WRITTEN INSTRUCTION: Copy out the lines from the one containing "You are a computer-use agent. 522x291 pixels." through the one containing "(x=317, y=82)", inclusive, leaving out the pictures.

DATASET RECORDS:
— Start —

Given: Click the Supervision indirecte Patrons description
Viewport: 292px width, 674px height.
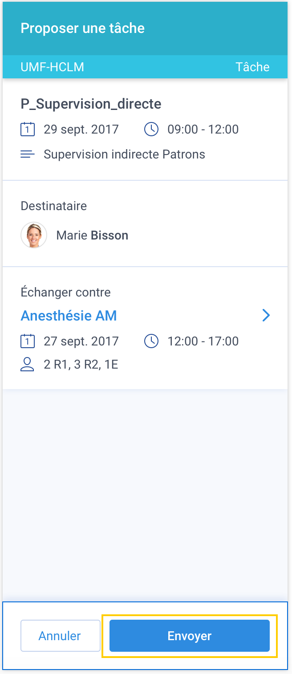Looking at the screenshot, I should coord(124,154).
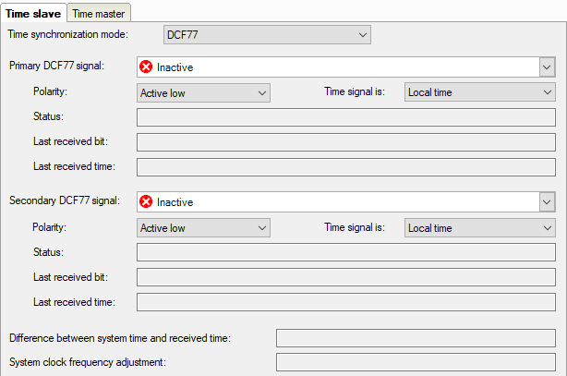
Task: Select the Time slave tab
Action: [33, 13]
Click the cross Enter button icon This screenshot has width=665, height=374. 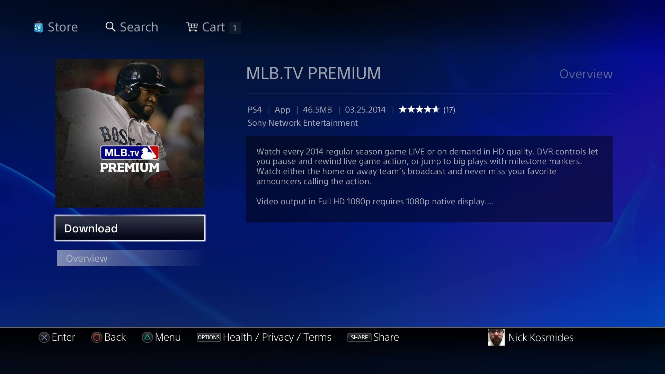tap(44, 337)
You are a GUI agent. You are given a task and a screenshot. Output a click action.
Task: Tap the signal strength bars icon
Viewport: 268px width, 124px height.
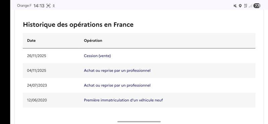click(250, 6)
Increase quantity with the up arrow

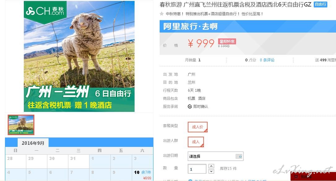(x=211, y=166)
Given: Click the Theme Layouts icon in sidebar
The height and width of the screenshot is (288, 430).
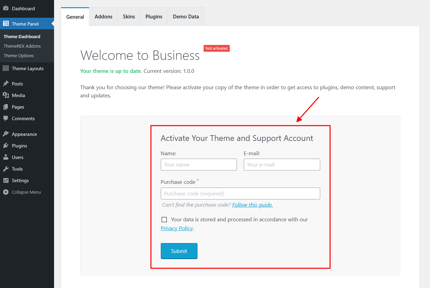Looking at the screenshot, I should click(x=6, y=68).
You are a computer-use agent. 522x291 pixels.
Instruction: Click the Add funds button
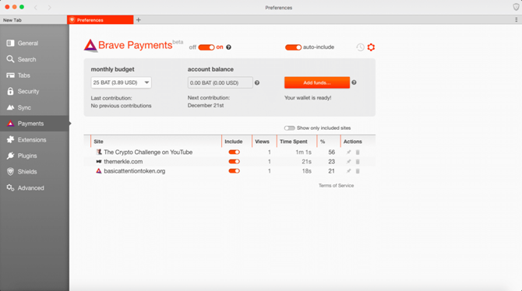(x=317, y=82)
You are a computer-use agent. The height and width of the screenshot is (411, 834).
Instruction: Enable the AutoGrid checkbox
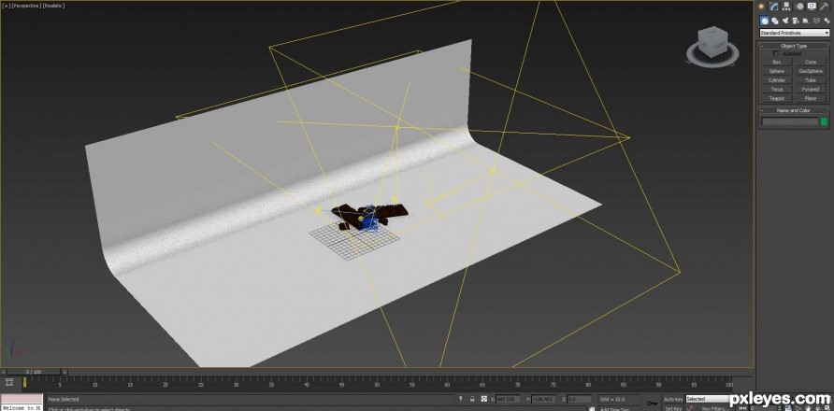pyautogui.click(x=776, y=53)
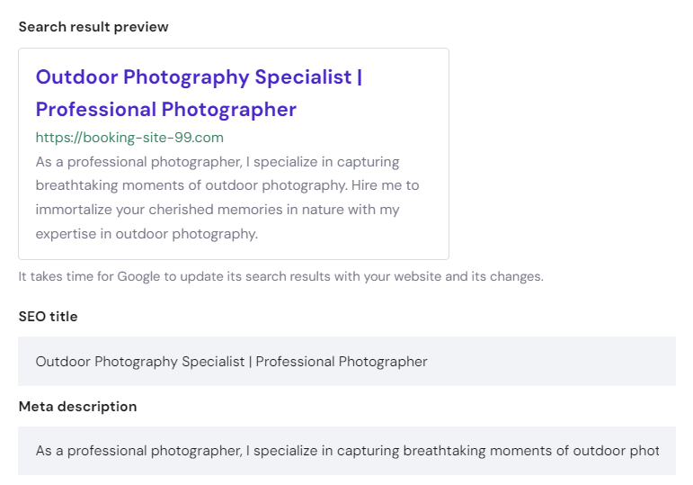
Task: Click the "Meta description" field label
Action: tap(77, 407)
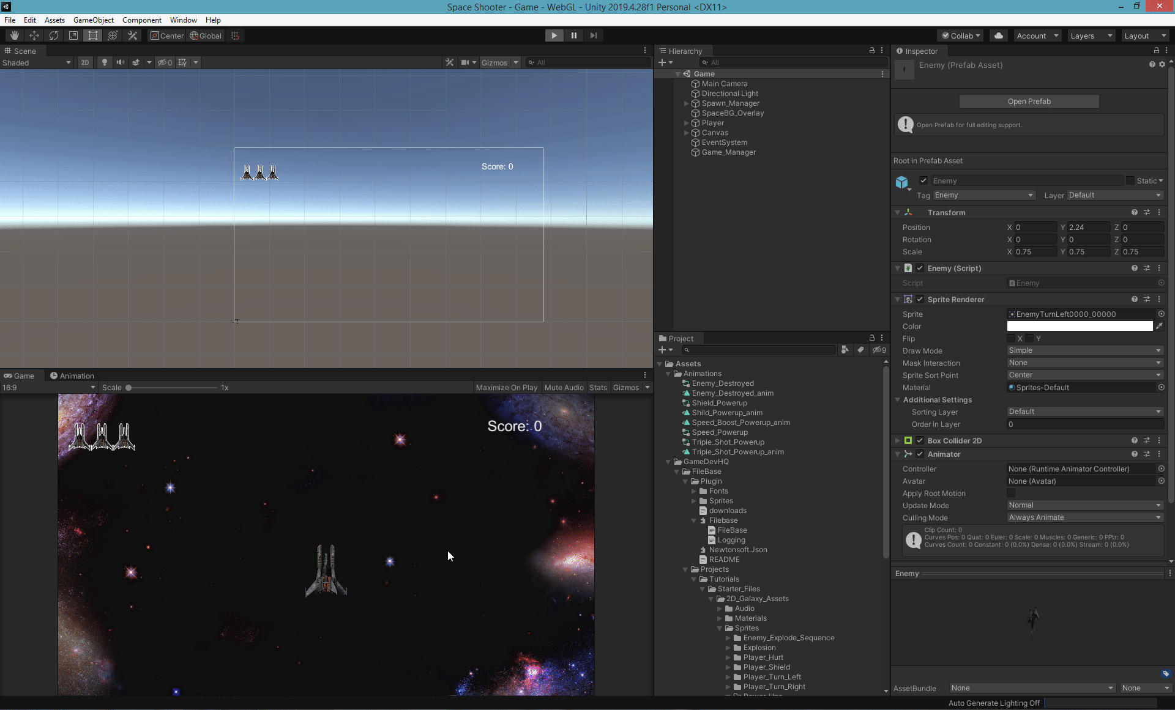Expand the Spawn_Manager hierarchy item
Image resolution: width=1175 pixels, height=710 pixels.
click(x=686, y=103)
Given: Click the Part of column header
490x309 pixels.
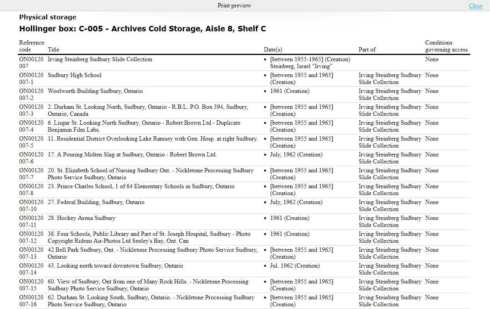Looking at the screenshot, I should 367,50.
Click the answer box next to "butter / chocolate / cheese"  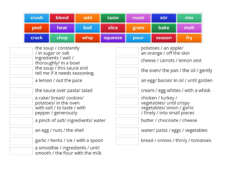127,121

— End —
— Start —

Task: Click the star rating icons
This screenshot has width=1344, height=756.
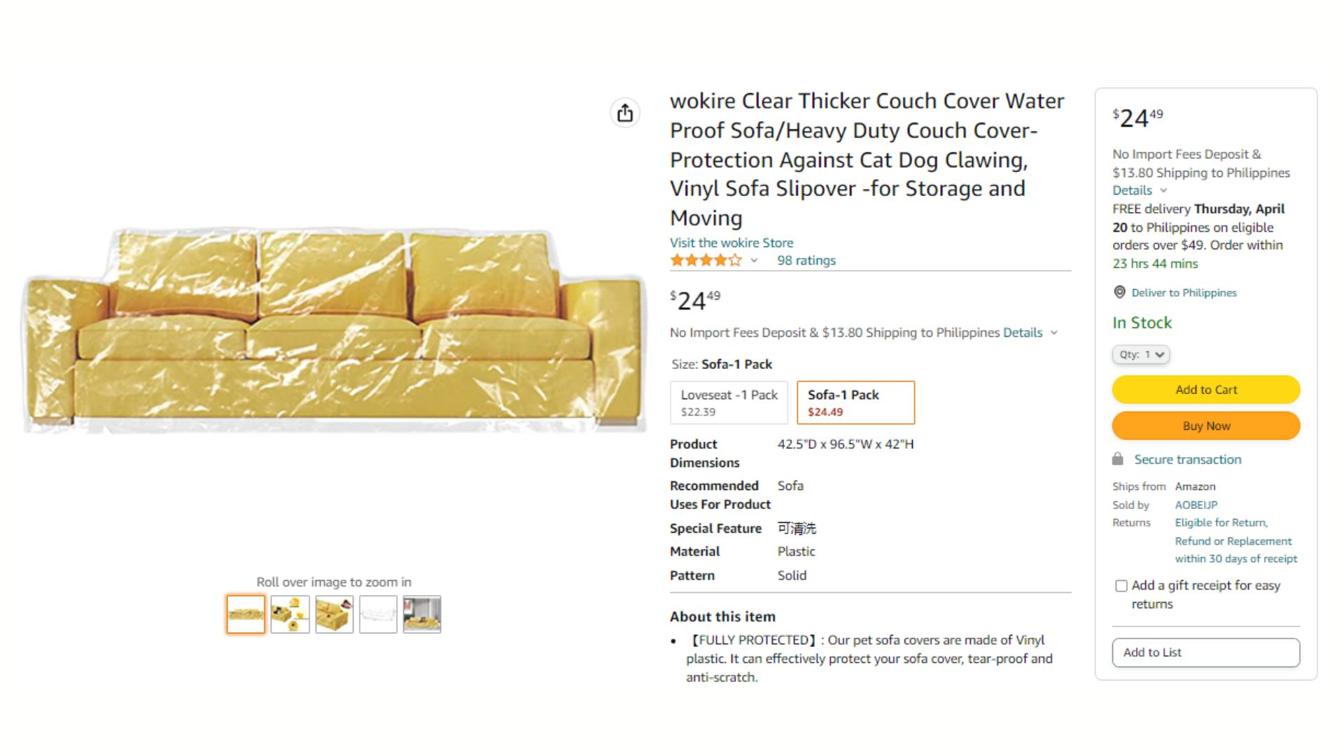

— End —

SOLUTION:
You are a computer-use agent. 522x291 pixels.
Instruction: Click the Add funds button
(x=317, y=82)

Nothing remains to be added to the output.